**ARTICLE:**
----

Truth be told, the original title of this post was going to be "How I lost an entire day debugging datapatch which I thought had totally borked my database when trying to apply patch 19.12" but after some reflection and a few gin and tonics I've calmed down enough to describe the situation with more objectivity . I also learned an important thing about the HOST command in SQL*Plus and SQLcl.
If you run the HOST command from SQL*Plus, then we jump out to a standard command prompt window and you can do all all the normal command prompt type of things, eg
SQL> host Microsoft Windows [Version 10.0.19043.1237] (c) Microsoft Corporation. All rights reserved. C:\oracle>type x:\tmp\file.txt Hello World C:\oracle>
Typing exit brings you back into SQL*Plus and you can continue on your way with SQL commands. Of course, when we are running a script, we typically do not want to launch HOST and then just sit there waiting, hence the more normal usage is to run the host commands we wanted directly from within SQL*Plus on the same line, for example
SQL> host type x:\tmp\file.txt Hello World SQL> host echo Hello World Hello World SQL>
I choose the "type" and "echo" commands here to reveal a little more about the Windows command processor. If you go hunting for these programs on your Windows installation, you won't find any such program
C:\Windows>dir /s /b type.exe File Not Found C:\Windows>dir /s /b echo.exe File Not Found
This is because there is a suite of commands that "just work" because they are built into the Windows command program (CMD.EXE) itself. In the same way that within the common Unix shells like Bash, Korn and C shell, there are numerous commands you can use which are not programs in their own right, Windows is the same. Because you are within the CMD.EXE program, these built-in commands will take precedence over programs that can be located by searching through the Windows path. For example, if I create a program "type.exe" in a folder that is present on my PATH which is in reality just a clone of the web scraping program WGET:
C:\oracle>copy c:\utils\wget.exe c:\windows\system32\type.exe 1 file(s) copied.

----

**ENTRIES:**

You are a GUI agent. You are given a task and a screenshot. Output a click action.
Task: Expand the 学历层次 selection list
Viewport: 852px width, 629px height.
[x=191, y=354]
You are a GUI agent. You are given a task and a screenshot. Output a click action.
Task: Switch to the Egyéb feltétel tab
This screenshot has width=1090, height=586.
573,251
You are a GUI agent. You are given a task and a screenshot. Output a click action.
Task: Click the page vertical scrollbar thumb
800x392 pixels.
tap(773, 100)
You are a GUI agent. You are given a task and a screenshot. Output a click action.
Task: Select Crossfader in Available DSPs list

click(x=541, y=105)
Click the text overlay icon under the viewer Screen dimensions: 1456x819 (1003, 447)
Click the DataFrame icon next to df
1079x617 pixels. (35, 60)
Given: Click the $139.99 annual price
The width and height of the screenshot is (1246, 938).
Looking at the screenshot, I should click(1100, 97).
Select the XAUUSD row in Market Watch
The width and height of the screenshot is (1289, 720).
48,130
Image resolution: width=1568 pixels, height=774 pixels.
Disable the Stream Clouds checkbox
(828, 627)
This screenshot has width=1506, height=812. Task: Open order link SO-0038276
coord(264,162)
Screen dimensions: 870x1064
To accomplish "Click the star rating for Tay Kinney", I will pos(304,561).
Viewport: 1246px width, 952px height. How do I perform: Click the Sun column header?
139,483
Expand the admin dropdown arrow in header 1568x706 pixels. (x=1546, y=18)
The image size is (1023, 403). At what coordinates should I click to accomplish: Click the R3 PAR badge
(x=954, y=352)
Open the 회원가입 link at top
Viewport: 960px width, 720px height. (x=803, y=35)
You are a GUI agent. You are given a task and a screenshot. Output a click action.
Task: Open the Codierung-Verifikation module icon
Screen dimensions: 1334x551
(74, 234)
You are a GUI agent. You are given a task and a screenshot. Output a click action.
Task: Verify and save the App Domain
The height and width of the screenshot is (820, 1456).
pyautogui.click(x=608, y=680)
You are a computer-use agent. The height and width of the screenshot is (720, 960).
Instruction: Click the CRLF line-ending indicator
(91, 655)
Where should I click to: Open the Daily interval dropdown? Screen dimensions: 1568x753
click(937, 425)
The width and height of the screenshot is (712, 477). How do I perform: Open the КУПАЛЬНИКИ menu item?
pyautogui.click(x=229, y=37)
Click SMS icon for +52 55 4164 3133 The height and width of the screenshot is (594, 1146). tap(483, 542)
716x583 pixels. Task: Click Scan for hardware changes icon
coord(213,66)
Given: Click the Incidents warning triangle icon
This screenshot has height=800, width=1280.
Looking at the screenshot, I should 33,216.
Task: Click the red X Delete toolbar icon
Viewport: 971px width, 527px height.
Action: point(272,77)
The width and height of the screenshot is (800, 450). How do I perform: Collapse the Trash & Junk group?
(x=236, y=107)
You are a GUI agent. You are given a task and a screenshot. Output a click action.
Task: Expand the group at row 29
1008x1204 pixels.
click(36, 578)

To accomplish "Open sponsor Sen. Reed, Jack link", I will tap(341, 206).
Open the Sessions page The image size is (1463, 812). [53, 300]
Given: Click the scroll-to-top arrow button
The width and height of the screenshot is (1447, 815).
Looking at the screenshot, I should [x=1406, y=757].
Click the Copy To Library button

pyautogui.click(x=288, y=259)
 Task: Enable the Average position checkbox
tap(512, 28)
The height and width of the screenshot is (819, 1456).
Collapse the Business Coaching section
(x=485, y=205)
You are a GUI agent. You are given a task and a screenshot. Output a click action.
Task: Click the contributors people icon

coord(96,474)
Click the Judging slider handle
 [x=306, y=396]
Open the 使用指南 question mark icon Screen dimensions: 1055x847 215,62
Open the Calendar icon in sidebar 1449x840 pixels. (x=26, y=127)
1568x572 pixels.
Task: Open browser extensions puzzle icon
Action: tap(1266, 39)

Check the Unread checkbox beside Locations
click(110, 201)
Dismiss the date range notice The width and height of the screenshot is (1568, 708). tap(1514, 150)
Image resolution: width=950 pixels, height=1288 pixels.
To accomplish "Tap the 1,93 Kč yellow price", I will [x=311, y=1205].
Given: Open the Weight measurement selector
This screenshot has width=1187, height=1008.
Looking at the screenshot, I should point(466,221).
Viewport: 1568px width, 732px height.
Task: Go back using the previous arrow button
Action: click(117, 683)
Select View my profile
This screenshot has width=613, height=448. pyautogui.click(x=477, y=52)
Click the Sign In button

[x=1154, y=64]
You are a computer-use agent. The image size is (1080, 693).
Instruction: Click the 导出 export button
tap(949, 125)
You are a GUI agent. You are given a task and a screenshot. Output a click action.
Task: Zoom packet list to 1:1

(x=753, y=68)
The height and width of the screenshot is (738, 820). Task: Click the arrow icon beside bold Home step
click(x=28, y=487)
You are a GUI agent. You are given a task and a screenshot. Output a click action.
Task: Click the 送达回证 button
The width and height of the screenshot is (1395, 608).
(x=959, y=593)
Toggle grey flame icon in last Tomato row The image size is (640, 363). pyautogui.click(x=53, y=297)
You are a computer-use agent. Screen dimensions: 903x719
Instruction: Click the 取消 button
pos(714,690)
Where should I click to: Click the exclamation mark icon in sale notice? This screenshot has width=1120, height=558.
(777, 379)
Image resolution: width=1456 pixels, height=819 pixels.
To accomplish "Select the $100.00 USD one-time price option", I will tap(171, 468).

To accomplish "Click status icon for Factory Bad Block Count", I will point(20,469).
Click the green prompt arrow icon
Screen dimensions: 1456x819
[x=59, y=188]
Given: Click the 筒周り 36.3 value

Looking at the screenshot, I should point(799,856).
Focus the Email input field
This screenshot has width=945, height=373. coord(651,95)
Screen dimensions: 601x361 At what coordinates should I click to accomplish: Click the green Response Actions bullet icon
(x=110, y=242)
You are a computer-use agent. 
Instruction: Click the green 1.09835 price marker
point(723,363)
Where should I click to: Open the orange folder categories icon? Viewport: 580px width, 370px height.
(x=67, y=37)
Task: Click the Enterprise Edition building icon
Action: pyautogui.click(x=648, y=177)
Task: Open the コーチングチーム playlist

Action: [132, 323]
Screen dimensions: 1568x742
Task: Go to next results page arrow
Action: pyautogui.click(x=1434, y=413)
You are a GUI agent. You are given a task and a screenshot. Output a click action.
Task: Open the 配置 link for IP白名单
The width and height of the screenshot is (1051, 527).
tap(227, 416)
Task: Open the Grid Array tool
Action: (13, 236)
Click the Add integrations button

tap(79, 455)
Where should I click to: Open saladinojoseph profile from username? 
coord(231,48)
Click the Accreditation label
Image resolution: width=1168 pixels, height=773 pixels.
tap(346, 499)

----

**DIRECTIONS:**
a. Sum up the post about the SQL*Plus HOST command in two sentences.
b. Write the next part of the post about the SQL*Plus HOST command, picking up right after its final line.
The data has nothing to do with the post about the SQL*Plus HOST command.

**RESULTS BY TASK:**
a. Running HOST in SQL*Plus opens a command prompt, but scripts usually put the command on the same line so it runs directly. Commands such as type and echo are built into CMD.EXE rather than being separate programs, so they take precedence over programs found on the Windows path.

b.
then it doesn't really matter because the command processor has a TYPE command built-in already, and that always takes precedence:
C:\oracle>type x:\tmp\file.txt Hello World
Similarly, when I run a HOST from SQL*Plus, the built-ins all work as I'd expect even though my "fake" TYPE.EXE program as a clone of WGET is sitting there on the PATH.
SQL> host Microsoft Windows [Version 10.0.19043.1237] (c) Microsoft Corporation. All rights reserved. C:\oracle>type x:\tmp\file.txt Hello World C:\oracle>
But here's an interesting quirk with SQL*Plus. Running a HOST command with additional commands on the same line has a different behaviour. In that circumstance, the PATH is searched first before the built-ins come into play. With my WGET.EXE cloned to TYPE.EXE, look what happens when I run a TYPE command directly from a HOST command in SQL*Plus
SQL> host type x:\tmp\file.txt --2021-10-07 11:46:03-- ftp://x/%5Ctmp%5Cfile.txt => '%5Ctmp%5Cfile.txt' Resolving x (x)... failed: No such host is known. . type: unable to resolve host address 'x'
You can see it ran WGET.EXE which naturally could not resolve a website called "x:\tmp\file.txt"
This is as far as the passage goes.